A day after the Federal Reserve delivered a quarter-point rate cut, as anticipated, the focus returned to the fallout of Tuesday’s US presidential election and headlines out of Beijing.
The offshore yuan weakened, while US-listed shares of Chinese firms and China exposed-sectors in Europe sank as investors took in news that China’s stimulus did not directly inject money into the struggling economy.
However, investors on Wall Street shrugged off frustration about the lack of a Chinese fiscal bazooka and bought US stocks. The S&P 500 index climbed 0.6% to cross the 6,000-point mark, the Dow Jones Industrial Average climbed 0.8%, and the Nasdaq Composite added 0.2%. The S&P 500 and the Dow are set for their best week in a year.
Shares of electric car maker Tesla, whose chief executive Elon Musk became one of Trump’s biggest supporters in the last leg of his re-election campaign, shot up 10%, catapulting its market capitalisation to US$1 trillion for the first time since 2022.
Nicholas Colas, a co-founder of DataTrek Research LLC, said there are several reasons for buying US stocks: “The Fed is cutting rates, and the US economy is still strong.”
In addition, the Republican party won not only the White House this week, but also control of the Senate, and may win control of the House of Representatives – a similar scenario, Colas said, to the November 2016 election outcome that preceded the S&P 500’s 22% gain in 2017.
Investors are betting that a Trump administration will bring lighter regulation and tax cuts that could boost the US economy.
Outside the US the mood was more subdued. A MSCI index for world stocks was flat, but still close to a record high, while the pan-European STOXX 600 lost 0.7%.
“What you are going to get because of the clean sweep is a mandate to improve the US economy. So, taxes will come down, bureaucracy will ease and regulation will become lighter,” said Guy Miller, chief markets strategist at Zurich Insurance Group.
“Between now and year-end, there is a tailwind for US stocks. The US market has potential,” he said.
Germany’s DAX stock index fell 0.8% a day after posting its best daily performance of 2024 so far, helped by expectations that Germany could scrap its debt brake.
China disappoints
China unveiled a 10 trillion yuan (US$1.40 trillion) debt package to ease local government financing strains and stabilise flagging economic growth.

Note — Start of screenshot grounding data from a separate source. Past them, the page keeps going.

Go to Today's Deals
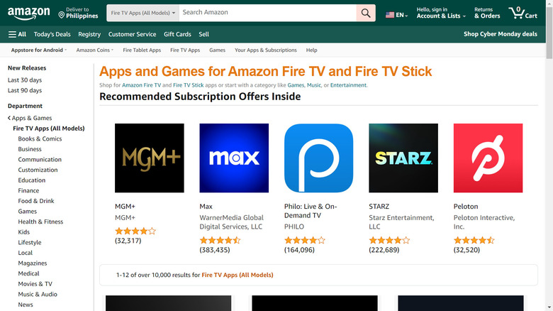The height and width of the screenshot is (311, 553). pos(52,34)
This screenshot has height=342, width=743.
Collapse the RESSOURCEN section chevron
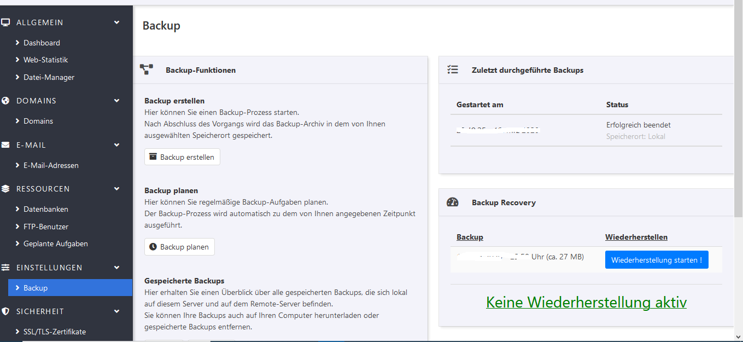pos(116,189)
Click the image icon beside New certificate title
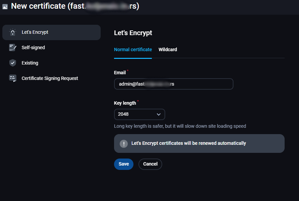Viewport: 299px width, 201px height. coord(5,7)
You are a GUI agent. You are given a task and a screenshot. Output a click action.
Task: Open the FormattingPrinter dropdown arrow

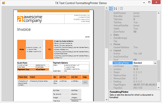pos(155,63)
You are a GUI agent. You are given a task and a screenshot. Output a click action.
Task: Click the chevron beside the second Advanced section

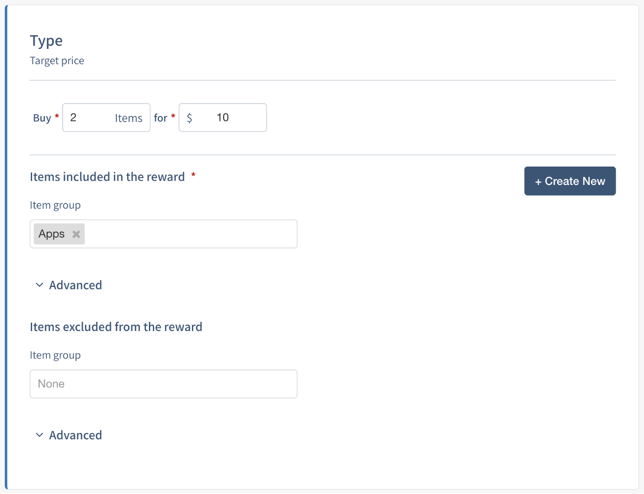tap(39, 435)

Finance Minister Lan Fo’an said more stimulus was coming, with some analysts saying Beijing may not want to fire all its financial weapons before Trump takes over officially in January.

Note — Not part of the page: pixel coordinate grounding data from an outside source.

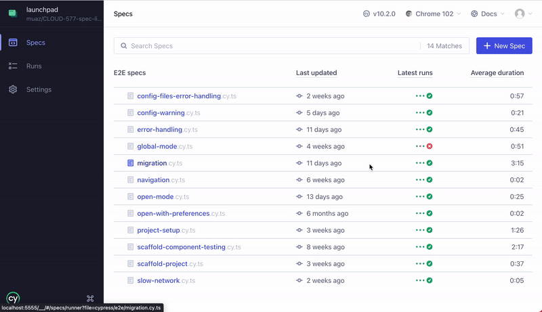This screenshot has width=542, height=312.
Task: Click the failed run status icon for global-mode
Action: pyautogui.click(x=430, y=146)
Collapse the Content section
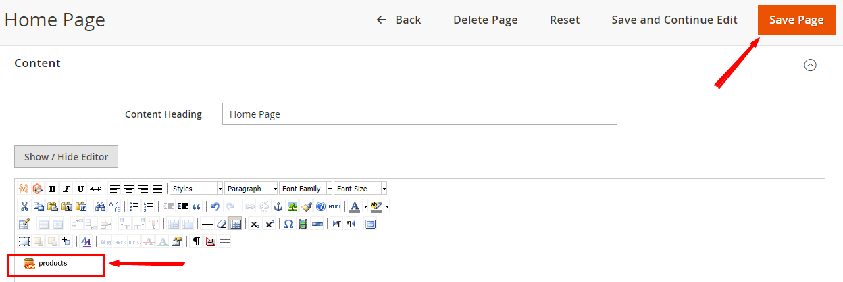The image size is (843, 282). click(810, 65)
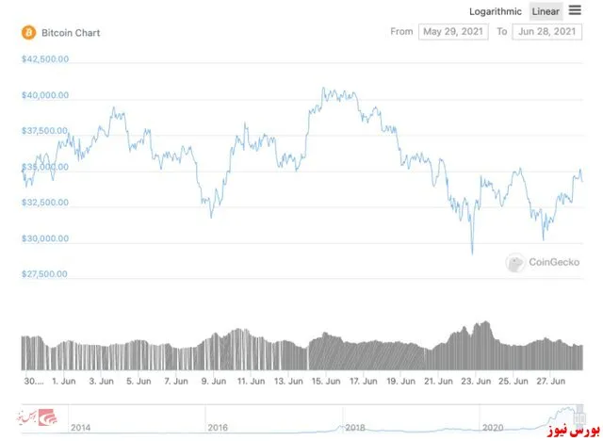Screen dimensions: 603x441
Task: Select the $27,500.00 axis label
Action: coord(44,274)
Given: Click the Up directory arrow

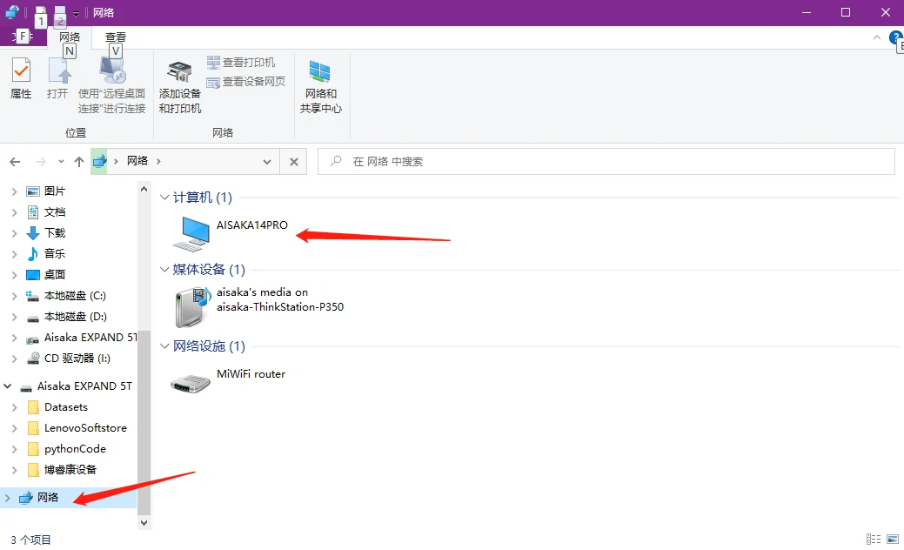Looking at the screenshot, I should pos(79,162).
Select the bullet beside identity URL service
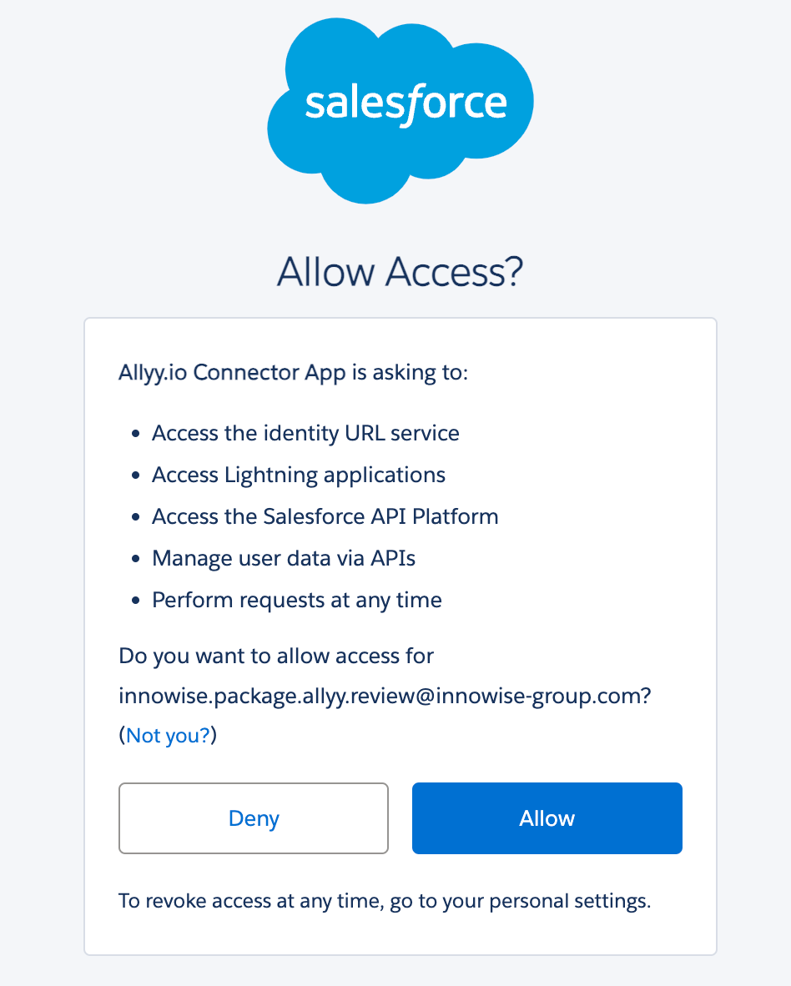The image size is (791, 986). (134, 434)
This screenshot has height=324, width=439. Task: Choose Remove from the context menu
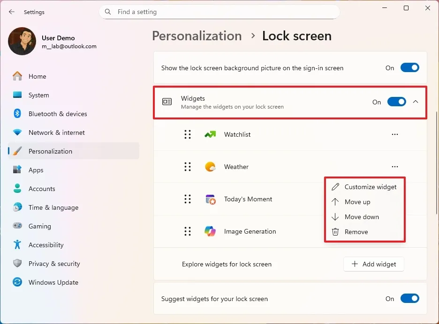[x=356, y=232]
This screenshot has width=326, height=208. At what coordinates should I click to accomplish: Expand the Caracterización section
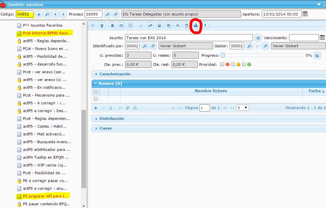click(x=115, y=74)
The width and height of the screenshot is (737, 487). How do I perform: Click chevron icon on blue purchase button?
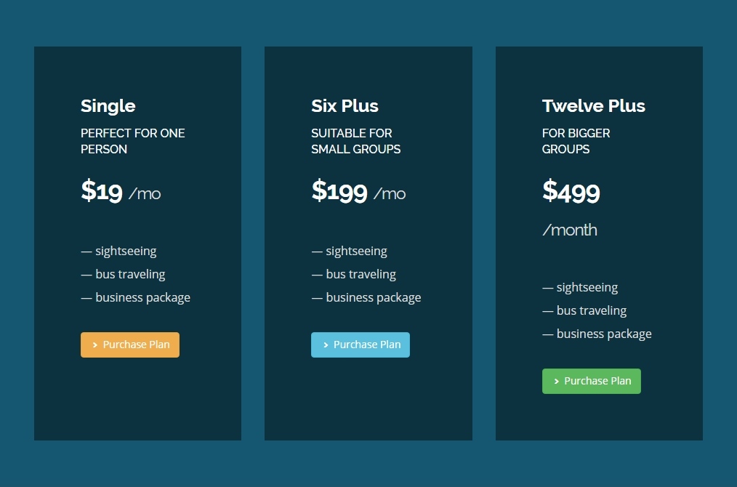pos(326,345)
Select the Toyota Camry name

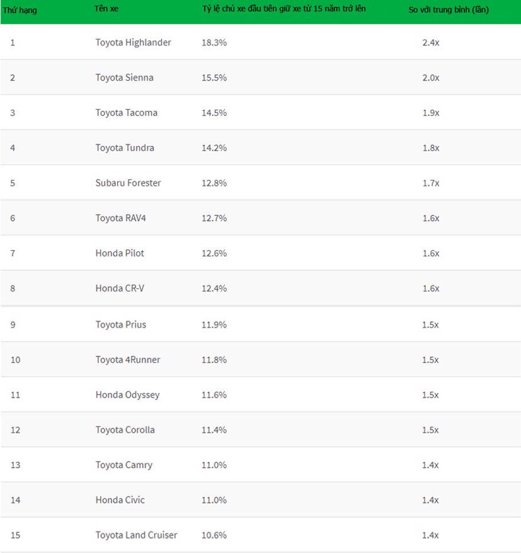pos(123,465)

Mainland blue chips 1%, a day after rising 3%. Hong Kong’s Hang Seng also slid in a sign of some caution ahead of the announcement.
The offshore Chinese yuan fell 0.7% to 7.2011 per dollar. China-exposed European luxury and mining stocks each fell by more than 3%.
Fed cuts
US Treasury yields fell after Fed Chair Jerome Powell on Thursday signalled continued, patient policy easing.

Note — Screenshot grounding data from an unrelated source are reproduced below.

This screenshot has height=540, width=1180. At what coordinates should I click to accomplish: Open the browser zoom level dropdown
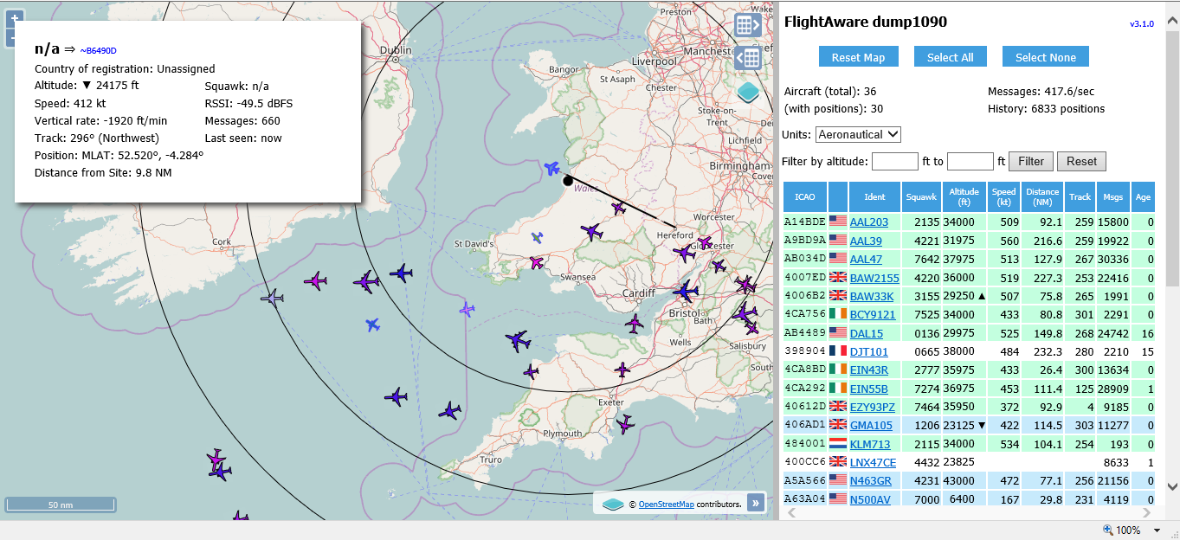1157,530
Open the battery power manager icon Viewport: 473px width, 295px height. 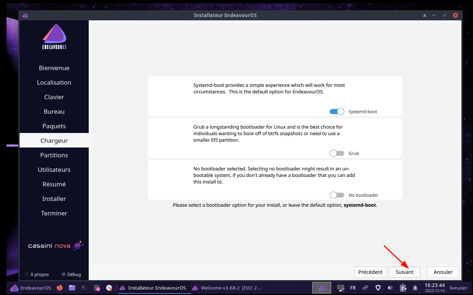tap(403, 288)
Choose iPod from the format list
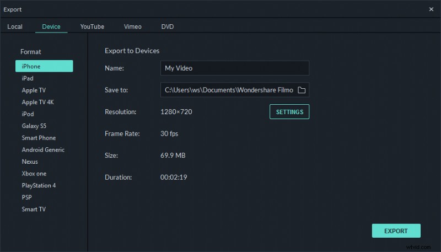This screenshot has height=252, width=441. click(x=28, y=114)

The Fed’s rate cut followed a quarter-point cut from the Bank of England and a large half-point cut by Sweden, also on Thursday.
Ten-year Treasury yields fell 8.3 basis points to 4.343%, reversing sharp rises following the US election result.
Powell said Tuesday’s election result would have no “near-term” impact on US monetary policy.
“The Fed pointed to a more uncertain economic outlook and inflation remaining elevated,” said Mahmood Pradhan, head of global macroeconomics at the Amundi Investment Institute.
“Together with a likely change in policy direction under the new administration, we expect a more uncertain and measured pace of easing next year.”
The dollar index, which measures the currency against six major peers, rose to 105.04, following a 0.7% drop on Thursday, its biggest since Aug 23. On Wednesday, it soared 1.53%, the most in more than two years, a sign of increased volatility as investors assess the new Trump administration’s policies.
The euro and sterling both fell against the dollar, while the dollar slipped 0.1% to 152.73 yen.
Bitcoin jumped 1.6% to US$77,095, a record high, following a nearly 10% surge this week. Trump has vowed to make the US “the crypto capital of the planet”.
After a roller-coaster week, gold fell 0.8% to US$2,684.99. It slumped more than 3% on Wednesday, but bounced 1.8% overnight. Last week it surged to an all-time high of US$2,790.15.
Brent crude oil futures pared losses during London trade and were last down 2.4% at US$73.80, US West Texas Intermediate crude fell 2.9% to US$70.26.